Jimenez (Ceo Novartis): puntiamo ad acquisizioni tra i due e i cinque mld di dollari

31 maggio, 2017 nessun commento


Tra la vendita dell’unità oftalmica Alcon, che ha comprato per 60 miliardi di dollari sette anni fa, della joint venture con GlaxoSmithKline sui prodotti di auto-medicazione e della partecipazione che ha in Roche, che vale 14 miliardi di dollari, Novartis potrebbe avere tanto contante da poter spendere in grandi fusioni o acquisizioni. È così che la pensano molti analisti, anche se più volte il CEO dell’azienda svizzera, Joe Jimenez, ha detto di essere interessato più che altro a piccole operazioni. La ragione principale per cui Novartis potrebbe alla fine propendere per una megafusione è per esempio il fatto che, nonostante la posizione leader nel campo oncologico, l’azienda svizzera non ha farmaci immuno-oncologici sul mercato. Così, alcuni investitori pensano che Novartis potrebbe cercare di acquisire Bristol-Myers Squibb o AstraZeneca che hanno, rispettivamente, Opdivo, uno dei più importanti immuno-oncologici, e Imfinzi, che proprio questo mese ha avuto l’ok della FDA nel trattamento del tumore della vescica.

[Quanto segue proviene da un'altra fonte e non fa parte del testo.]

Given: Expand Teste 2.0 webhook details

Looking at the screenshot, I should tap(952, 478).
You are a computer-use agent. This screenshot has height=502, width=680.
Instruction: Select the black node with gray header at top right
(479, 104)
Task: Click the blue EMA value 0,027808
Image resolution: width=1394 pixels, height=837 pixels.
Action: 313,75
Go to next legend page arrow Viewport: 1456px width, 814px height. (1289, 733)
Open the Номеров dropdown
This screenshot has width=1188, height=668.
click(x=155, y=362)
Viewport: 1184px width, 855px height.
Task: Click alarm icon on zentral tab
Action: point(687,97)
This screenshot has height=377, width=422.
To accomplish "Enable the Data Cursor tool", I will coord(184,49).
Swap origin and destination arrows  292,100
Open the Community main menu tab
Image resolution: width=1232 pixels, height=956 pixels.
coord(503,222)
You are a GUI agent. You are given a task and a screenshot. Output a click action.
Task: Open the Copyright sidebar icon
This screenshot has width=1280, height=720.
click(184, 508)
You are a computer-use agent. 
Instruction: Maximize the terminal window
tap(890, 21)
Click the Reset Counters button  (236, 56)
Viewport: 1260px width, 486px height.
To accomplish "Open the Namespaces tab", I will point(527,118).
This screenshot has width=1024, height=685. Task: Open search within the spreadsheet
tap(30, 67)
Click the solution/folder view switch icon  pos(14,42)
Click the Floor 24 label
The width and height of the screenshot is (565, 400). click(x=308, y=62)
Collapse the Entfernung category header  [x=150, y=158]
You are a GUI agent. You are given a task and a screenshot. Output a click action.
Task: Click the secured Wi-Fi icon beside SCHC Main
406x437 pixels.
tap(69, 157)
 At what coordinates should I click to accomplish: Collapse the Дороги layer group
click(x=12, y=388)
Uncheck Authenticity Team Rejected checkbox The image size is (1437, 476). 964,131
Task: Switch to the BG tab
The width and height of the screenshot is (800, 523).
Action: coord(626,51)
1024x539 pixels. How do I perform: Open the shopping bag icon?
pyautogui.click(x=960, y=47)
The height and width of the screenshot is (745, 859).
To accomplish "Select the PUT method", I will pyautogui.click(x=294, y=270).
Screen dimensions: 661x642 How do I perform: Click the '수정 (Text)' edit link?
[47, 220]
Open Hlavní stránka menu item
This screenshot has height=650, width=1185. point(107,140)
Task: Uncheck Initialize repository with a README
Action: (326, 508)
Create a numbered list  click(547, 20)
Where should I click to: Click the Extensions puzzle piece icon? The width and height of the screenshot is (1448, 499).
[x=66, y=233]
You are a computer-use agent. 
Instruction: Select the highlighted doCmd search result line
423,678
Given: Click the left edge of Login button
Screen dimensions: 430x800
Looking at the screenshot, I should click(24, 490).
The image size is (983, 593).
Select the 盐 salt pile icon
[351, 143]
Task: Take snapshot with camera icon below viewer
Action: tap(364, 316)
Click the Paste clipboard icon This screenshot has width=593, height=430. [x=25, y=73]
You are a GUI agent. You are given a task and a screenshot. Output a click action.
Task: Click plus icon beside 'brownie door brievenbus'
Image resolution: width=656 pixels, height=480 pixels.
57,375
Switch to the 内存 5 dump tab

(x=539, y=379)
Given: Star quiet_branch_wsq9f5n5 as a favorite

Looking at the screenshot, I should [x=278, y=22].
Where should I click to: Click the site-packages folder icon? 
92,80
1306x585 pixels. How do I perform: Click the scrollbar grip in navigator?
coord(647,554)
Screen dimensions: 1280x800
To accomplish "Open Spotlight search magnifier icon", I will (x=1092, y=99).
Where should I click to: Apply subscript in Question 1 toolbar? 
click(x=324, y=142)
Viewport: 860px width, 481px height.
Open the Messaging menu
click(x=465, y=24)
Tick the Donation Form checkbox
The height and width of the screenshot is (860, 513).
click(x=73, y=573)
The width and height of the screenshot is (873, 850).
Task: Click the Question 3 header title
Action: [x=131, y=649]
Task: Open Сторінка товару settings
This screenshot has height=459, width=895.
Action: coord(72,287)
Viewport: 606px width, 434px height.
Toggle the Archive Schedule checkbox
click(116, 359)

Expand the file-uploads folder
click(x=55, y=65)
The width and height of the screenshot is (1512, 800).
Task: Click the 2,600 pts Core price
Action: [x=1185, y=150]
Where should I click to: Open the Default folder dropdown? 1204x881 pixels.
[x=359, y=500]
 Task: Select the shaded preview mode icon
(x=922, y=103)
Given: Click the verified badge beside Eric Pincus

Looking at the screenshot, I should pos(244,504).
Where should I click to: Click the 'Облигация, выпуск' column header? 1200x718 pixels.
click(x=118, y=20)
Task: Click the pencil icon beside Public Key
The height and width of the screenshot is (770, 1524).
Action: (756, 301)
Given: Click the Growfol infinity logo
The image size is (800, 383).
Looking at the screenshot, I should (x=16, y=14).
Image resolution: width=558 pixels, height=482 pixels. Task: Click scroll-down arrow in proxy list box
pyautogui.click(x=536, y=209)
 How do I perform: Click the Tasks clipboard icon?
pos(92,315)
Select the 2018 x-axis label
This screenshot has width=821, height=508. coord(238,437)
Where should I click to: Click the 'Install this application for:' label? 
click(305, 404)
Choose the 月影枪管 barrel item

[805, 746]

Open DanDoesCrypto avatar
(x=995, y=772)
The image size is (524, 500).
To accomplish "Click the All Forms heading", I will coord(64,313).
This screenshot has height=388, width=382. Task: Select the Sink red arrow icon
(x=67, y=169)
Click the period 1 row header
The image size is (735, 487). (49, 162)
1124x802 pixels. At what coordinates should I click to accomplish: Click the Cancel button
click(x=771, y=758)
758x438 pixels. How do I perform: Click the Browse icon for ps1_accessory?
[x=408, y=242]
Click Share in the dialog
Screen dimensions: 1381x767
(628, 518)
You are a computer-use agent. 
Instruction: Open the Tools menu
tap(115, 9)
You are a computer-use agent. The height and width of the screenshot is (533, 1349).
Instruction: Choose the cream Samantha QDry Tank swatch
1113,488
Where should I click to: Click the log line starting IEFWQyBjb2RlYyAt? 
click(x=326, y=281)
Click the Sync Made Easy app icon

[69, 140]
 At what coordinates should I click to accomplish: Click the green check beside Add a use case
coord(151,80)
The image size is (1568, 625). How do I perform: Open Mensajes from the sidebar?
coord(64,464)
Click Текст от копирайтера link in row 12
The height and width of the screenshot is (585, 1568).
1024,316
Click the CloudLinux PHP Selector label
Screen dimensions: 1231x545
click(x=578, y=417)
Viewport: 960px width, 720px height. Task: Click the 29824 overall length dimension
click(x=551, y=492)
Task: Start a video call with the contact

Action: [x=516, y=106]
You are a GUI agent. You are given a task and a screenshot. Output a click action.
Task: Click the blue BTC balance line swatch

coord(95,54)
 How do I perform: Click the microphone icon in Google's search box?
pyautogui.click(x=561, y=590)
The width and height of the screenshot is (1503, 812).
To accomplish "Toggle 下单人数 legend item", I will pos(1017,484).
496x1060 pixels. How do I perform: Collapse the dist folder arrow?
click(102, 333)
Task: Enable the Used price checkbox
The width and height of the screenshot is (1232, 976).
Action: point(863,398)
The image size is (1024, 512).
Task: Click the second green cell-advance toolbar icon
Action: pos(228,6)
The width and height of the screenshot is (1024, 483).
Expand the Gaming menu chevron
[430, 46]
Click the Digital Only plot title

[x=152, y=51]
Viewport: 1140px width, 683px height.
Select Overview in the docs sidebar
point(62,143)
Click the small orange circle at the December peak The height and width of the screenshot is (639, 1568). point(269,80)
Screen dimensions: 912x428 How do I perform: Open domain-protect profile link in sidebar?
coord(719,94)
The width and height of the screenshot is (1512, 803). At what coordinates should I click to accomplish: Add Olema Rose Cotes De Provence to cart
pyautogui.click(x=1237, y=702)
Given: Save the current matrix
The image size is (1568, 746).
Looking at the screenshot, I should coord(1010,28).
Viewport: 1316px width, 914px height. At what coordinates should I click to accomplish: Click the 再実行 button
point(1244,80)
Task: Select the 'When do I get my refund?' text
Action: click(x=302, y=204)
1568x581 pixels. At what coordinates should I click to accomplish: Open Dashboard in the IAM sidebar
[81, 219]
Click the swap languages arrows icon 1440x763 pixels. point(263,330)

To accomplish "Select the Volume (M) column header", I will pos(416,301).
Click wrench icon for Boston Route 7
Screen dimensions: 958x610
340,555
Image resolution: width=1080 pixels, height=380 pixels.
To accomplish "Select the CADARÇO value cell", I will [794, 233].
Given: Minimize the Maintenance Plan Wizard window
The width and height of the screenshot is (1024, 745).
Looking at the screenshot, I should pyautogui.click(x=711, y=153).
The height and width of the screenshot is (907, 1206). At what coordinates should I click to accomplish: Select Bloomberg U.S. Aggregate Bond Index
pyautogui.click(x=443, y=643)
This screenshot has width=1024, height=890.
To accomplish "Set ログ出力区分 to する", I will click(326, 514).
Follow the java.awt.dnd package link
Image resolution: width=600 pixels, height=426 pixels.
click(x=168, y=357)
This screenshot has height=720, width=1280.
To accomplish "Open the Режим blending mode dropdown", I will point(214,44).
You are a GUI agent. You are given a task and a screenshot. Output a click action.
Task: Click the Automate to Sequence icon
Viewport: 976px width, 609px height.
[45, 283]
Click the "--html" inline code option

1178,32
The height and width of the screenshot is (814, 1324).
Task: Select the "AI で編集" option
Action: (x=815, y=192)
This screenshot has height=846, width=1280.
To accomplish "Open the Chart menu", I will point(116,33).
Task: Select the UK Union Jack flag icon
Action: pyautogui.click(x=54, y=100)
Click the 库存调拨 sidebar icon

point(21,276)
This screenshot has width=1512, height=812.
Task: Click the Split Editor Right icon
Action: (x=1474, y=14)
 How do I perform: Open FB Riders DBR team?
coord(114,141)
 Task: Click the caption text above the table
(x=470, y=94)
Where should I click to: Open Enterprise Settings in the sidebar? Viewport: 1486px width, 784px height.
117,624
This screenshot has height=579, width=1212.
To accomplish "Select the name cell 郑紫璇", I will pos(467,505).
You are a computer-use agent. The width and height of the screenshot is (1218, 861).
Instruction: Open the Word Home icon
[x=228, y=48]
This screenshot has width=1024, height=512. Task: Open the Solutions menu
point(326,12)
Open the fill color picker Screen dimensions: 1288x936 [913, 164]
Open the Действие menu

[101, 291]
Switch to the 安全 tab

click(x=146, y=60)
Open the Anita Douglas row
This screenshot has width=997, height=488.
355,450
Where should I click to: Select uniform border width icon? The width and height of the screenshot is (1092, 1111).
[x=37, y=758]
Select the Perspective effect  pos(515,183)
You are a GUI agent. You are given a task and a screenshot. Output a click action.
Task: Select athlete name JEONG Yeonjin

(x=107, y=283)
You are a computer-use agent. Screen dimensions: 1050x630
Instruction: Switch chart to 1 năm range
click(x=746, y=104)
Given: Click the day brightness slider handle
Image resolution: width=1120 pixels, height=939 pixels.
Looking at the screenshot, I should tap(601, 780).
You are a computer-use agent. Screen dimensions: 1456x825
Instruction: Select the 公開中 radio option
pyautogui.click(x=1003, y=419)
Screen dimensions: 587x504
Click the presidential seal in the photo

In particolare, nel mese di febbraio, i rumors su una possibile acquisizione di BMS, in virtù del non ottimo rendimento di Opdivo nel Q1. Così, qualche settimana dopo sembrava che sia Novartis, sia Roche, oltre che Pfizer e Gilead, fossero interessate a BMS. Il CEO Jimenez continua a puntare a fusioni tra i due e i cinque miliardi di dollari che ha dichiarato, però, di “avere difficoltà a trovare, perché i prezzi sono abbastanza aumentati”.